Pis encore, certains autres personnages peuvent découvrir des objets cachés sur le terrain. Mais là encore, ces « sens » ne sont pas passifs… Préparez-vous donc à voir régulièrement les courbes de Nami ou le costume cintré de Sanji, car ces deux derniers disposent de talents précieux.
Un casting douze étoiles
Après avoir vécu l’expérience One Piece Odyssey, je me devais d’avoir des réponses. Comment est-il possible que les deux seuls jeux du studio soient si différents qualitativement ? La passion ne fait pas tout et n’offre clairement pas des talents miraculeux.
En approfondissant mes recherches, tout est devenu plus clair : contrairement à Pokémon Diamant Étincelant et Perle Scintillante, One Piece Odyssey a bénéficié du soutien indéfectible de l’éditeur. Que ce soit en termes financiers, mais aussi humains.
C’est ainsi qu’on retrouve à la composition musicale le légendaire Motoi Sakuraba, à l’origine de la bande-son de pratiquement tout ce qui est bon dans le jeu vidéo nippon.
Mais ce n’est pas tout, puisque Eiichiro Oda lui-même a supervisé le projet.

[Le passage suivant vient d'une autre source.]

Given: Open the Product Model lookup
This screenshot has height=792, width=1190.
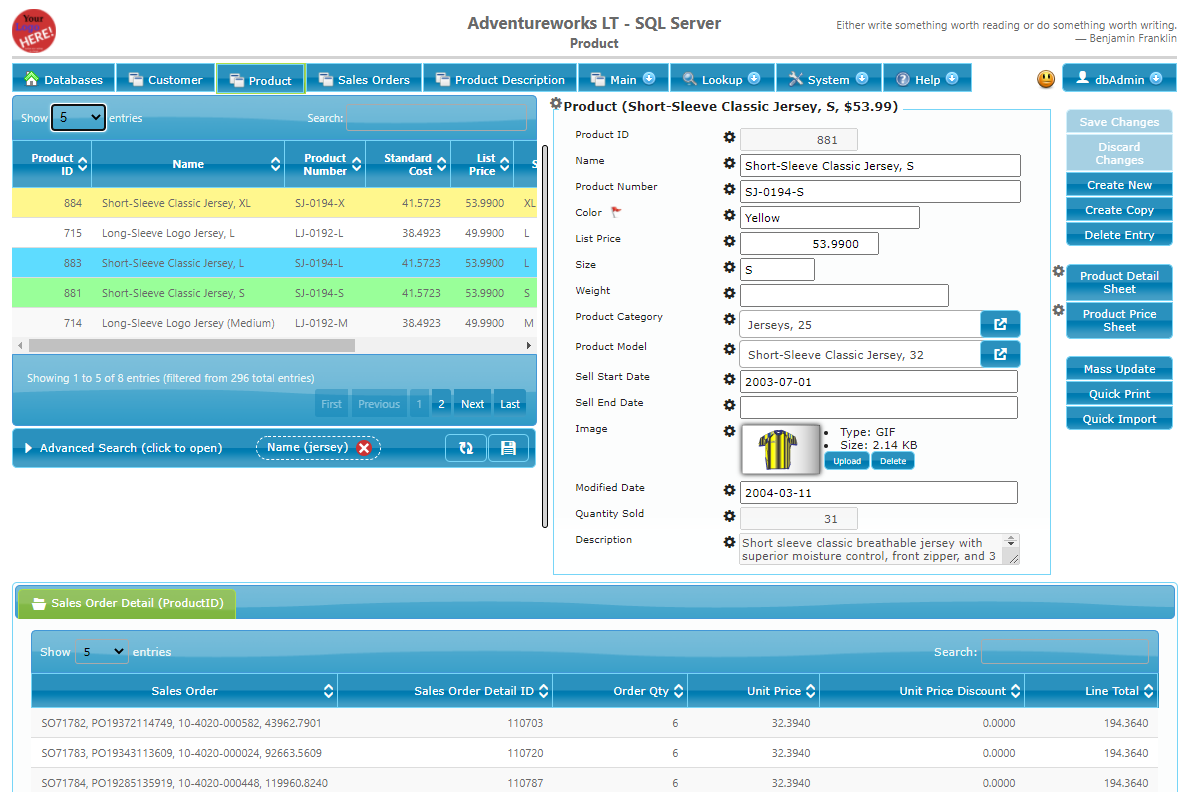Looking at the screenshot, I should tap(1000, 353).
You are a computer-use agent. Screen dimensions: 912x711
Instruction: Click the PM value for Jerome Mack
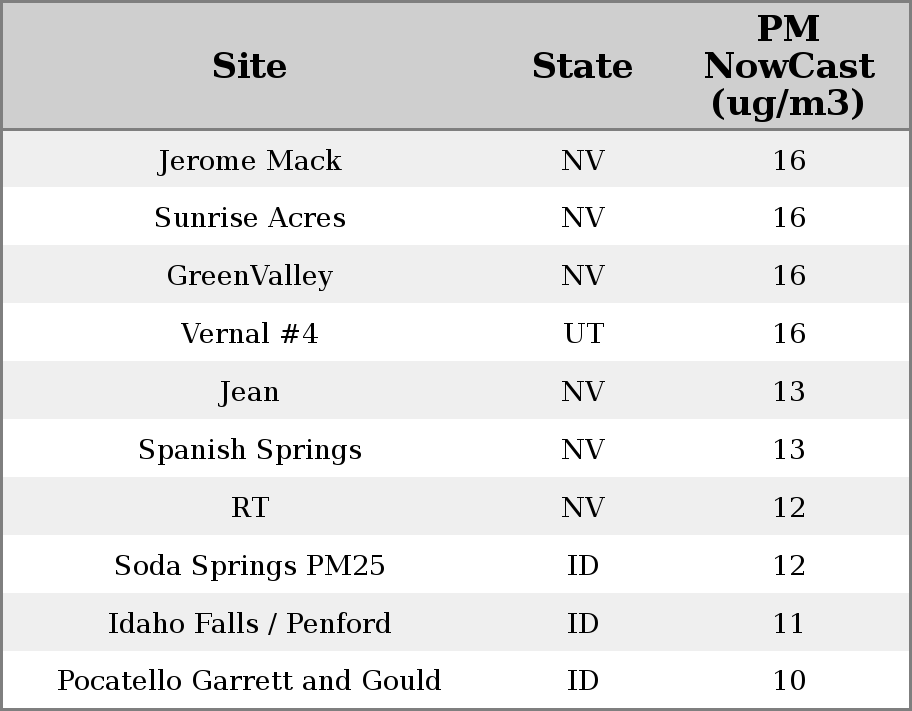coord(788,160)
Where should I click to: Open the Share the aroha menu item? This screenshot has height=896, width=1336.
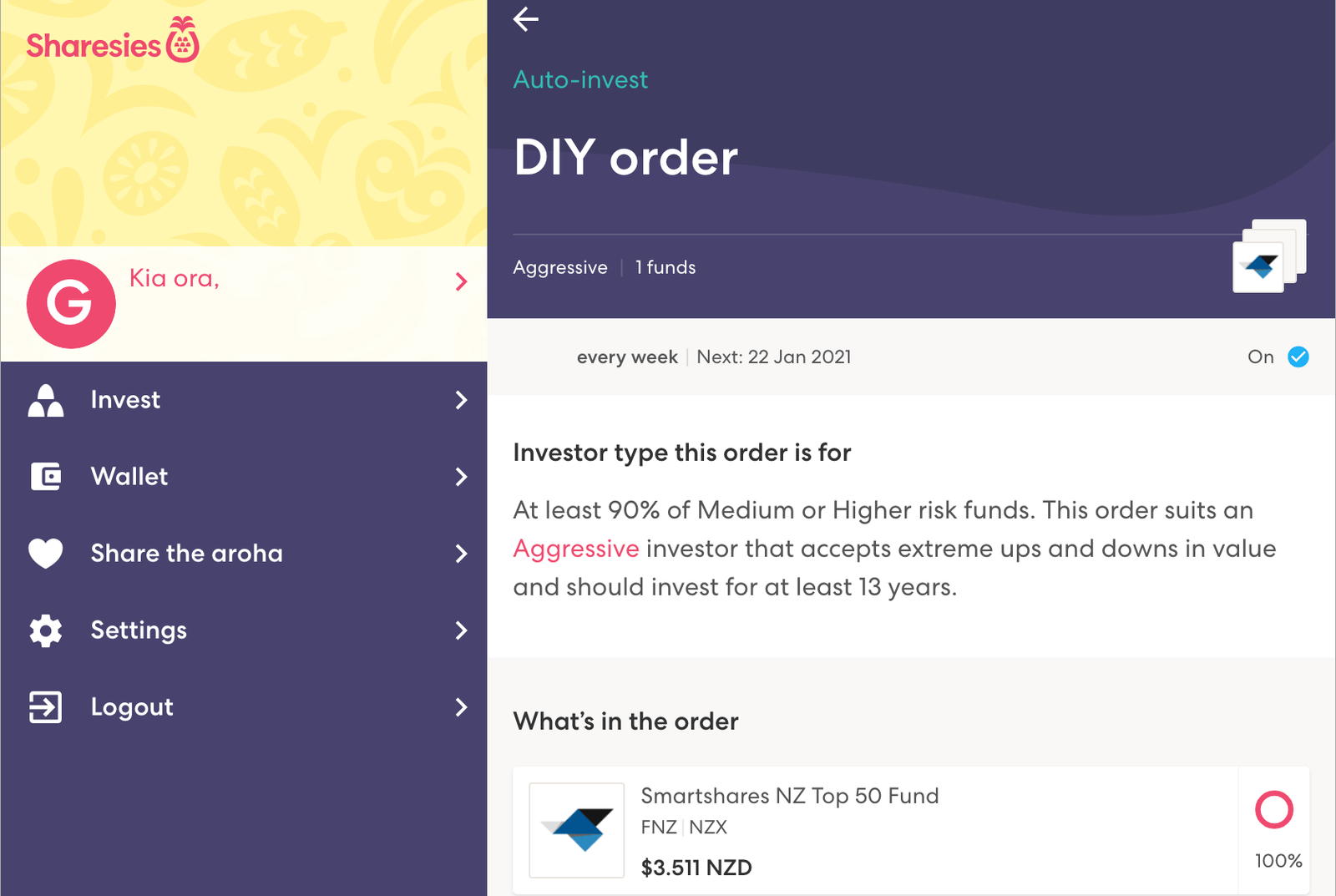point(244,554)
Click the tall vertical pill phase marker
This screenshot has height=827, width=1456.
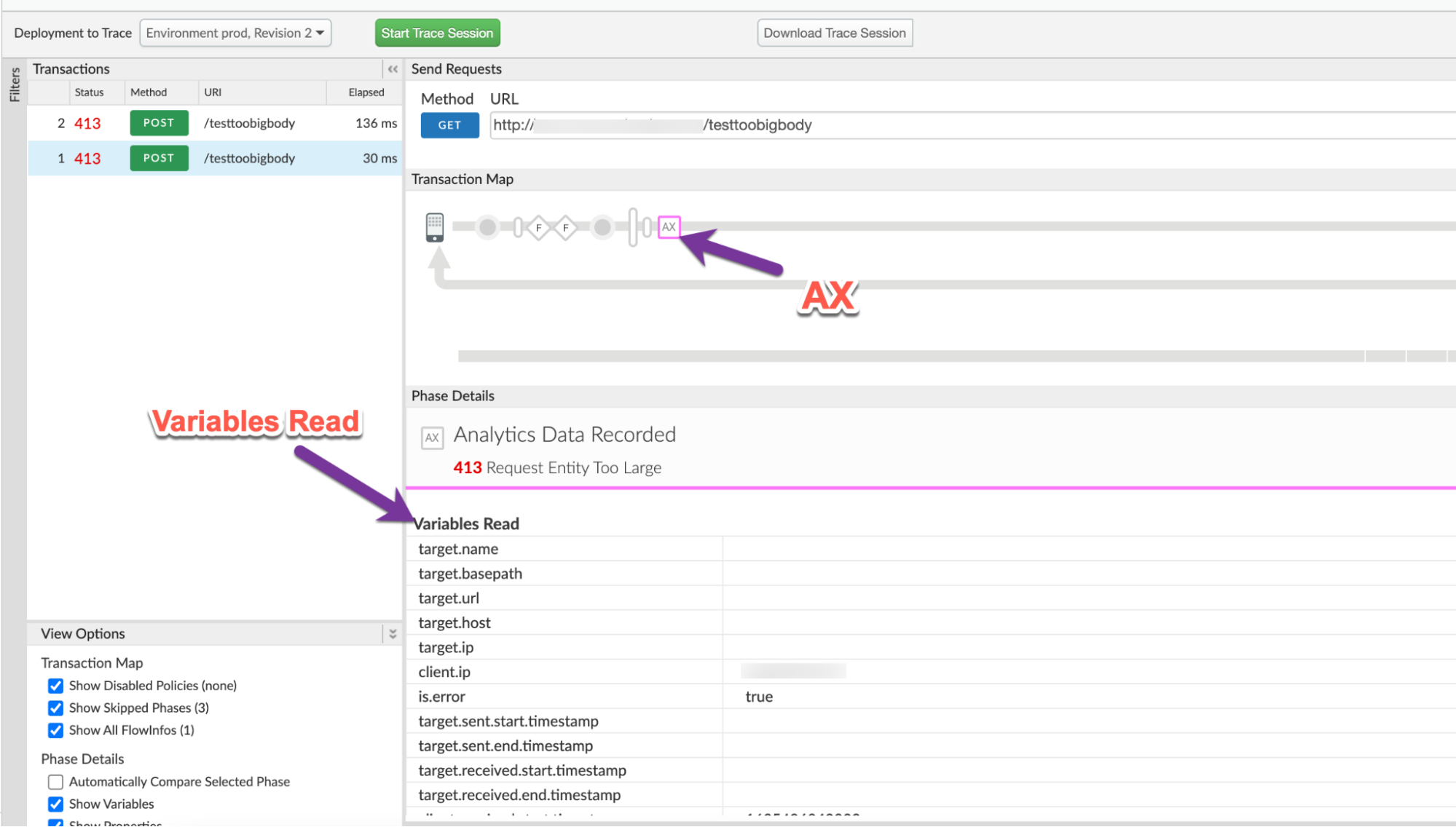point(633,227)
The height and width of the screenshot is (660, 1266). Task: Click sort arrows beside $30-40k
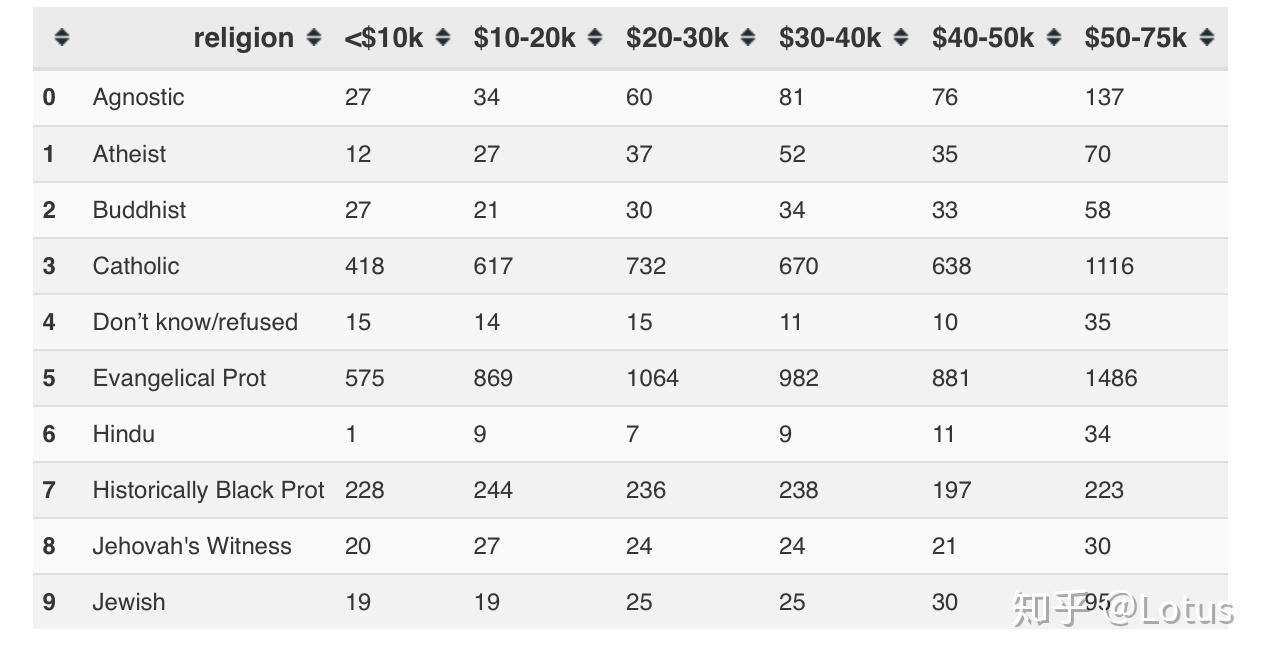tap(901, 38)
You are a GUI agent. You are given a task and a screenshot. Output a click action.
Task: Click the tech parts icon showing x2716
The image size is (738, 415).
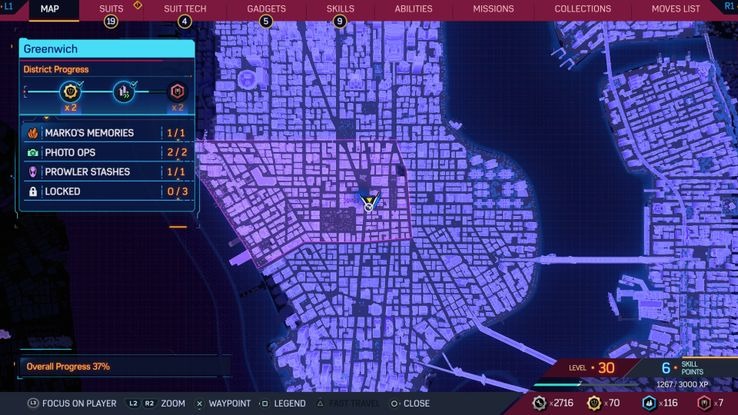pos(540,403)
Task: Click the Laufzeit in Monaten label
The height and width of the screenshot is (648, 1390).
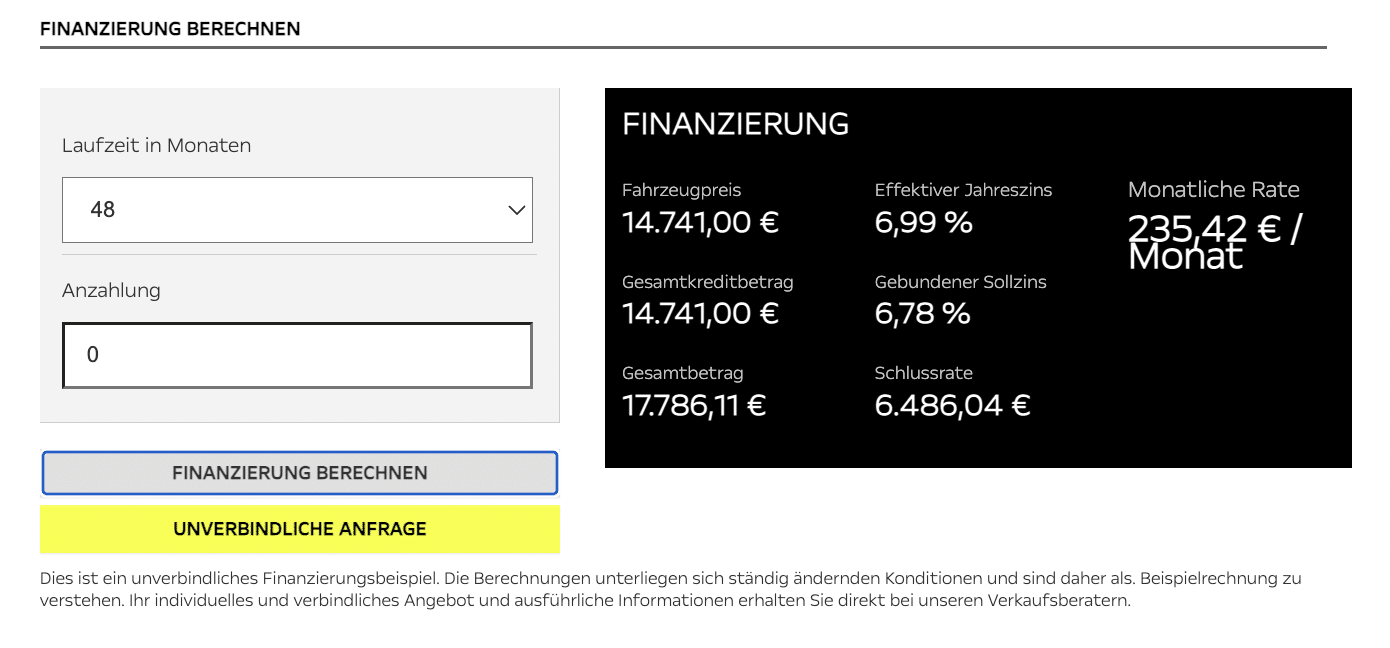Action: [x=156, y=145]
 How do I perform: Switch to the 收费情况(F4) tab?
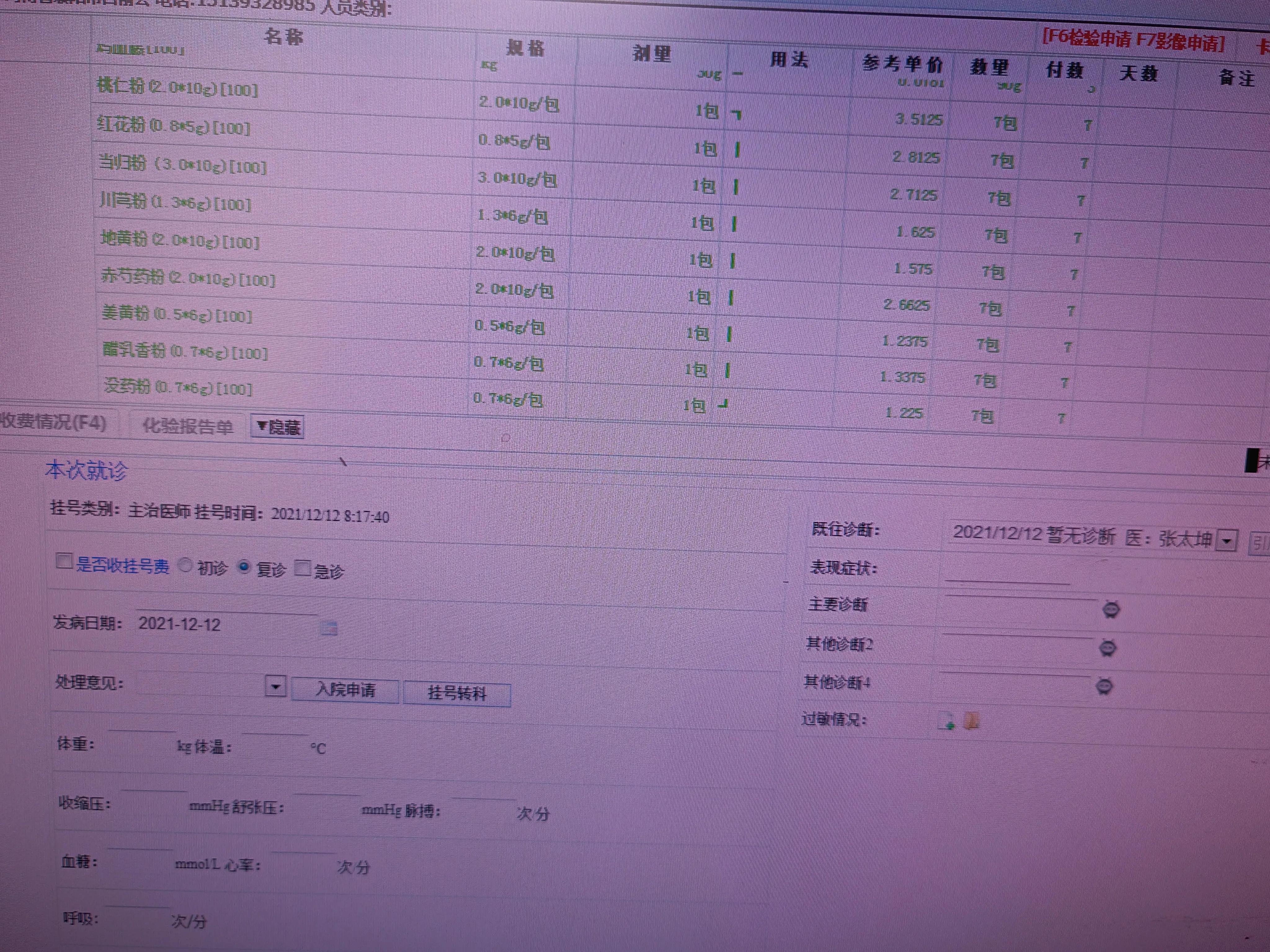coord(53,422)
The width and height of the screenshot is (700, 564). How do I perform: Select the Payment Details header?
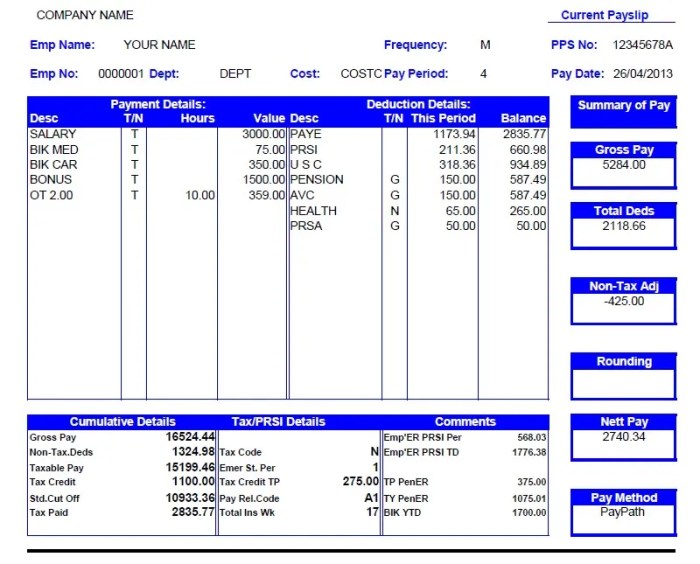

Et quand on sait à quel point le mangaka est pointilleux envers sa licence, le résultat ne pouvait qu’être bon… ou tout simplement annulé.
Mieux encore, la production du titre a été confiée au non moins grand Katsuaki Tsuzuki, déjà à l’œuvre sur les dernières adaptations vraiment réussies telles que Captain Tsubasa: Rise of New Champions ou Dragon Ball Z Kakarot.
Avec une telle équipe, rien ne pouvait aller de travers. Et outre les quelques points que j’ai pu soulever ici, sachez que One Piece Odyssey demeure tout simplement la meilleure adaptation du manga éponyme, mais aussi et plus simplement l’un des RPG « classiques » les plus agréables de ces vingt dernières années.